(Beginning of DATASET)

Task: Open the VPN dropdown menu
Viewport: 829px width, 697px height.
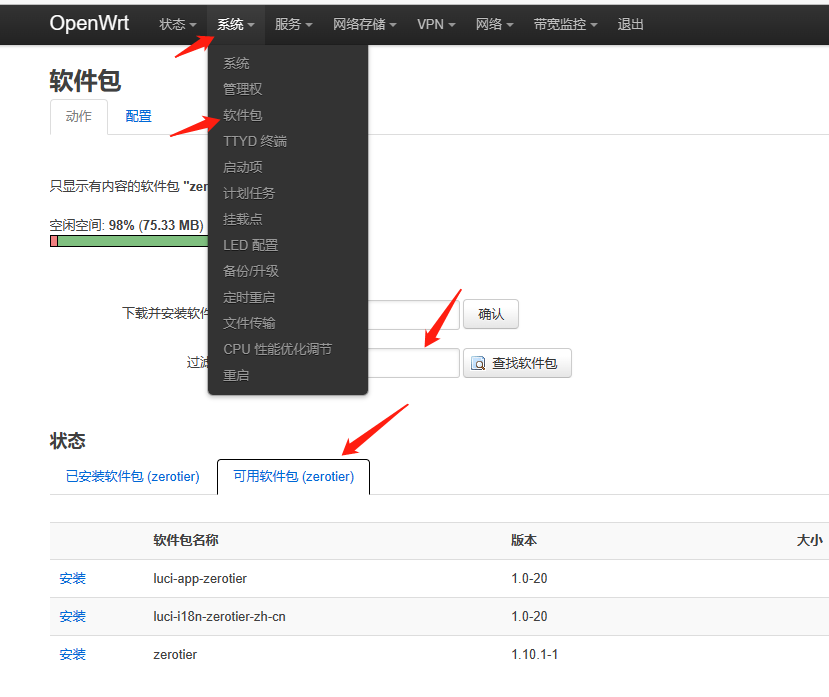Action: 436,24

(End of DATASET)
(Beginning of DATASET)

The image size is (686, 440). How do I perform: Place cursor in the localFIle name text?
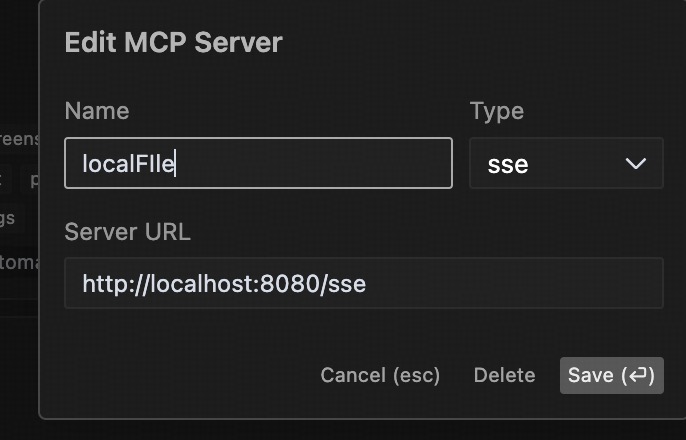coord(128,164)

(End of DATASET)
(Beginning of DATASET)

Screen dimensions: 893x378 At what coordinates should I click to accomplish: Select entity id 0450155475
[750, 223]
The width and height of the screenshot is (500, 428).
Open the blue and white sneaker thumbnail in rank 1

(End of DATASET)

> [ABOUT THIS EXERCISE]
Reproduce exactly the lines above from the line with "Screen dimensions: 893x378" to the line with "Open the blue", including both, and add nothing.

> [RESULT OF THIS EXERCISE]
Screen dimensions: 893x378 At what coordinates should I click to accomplish: Select entity id 0450155475
[750, 223]
The width and height of the screenshot is (500, 428).
Open the blue and white sneaker thumbnail in rank 1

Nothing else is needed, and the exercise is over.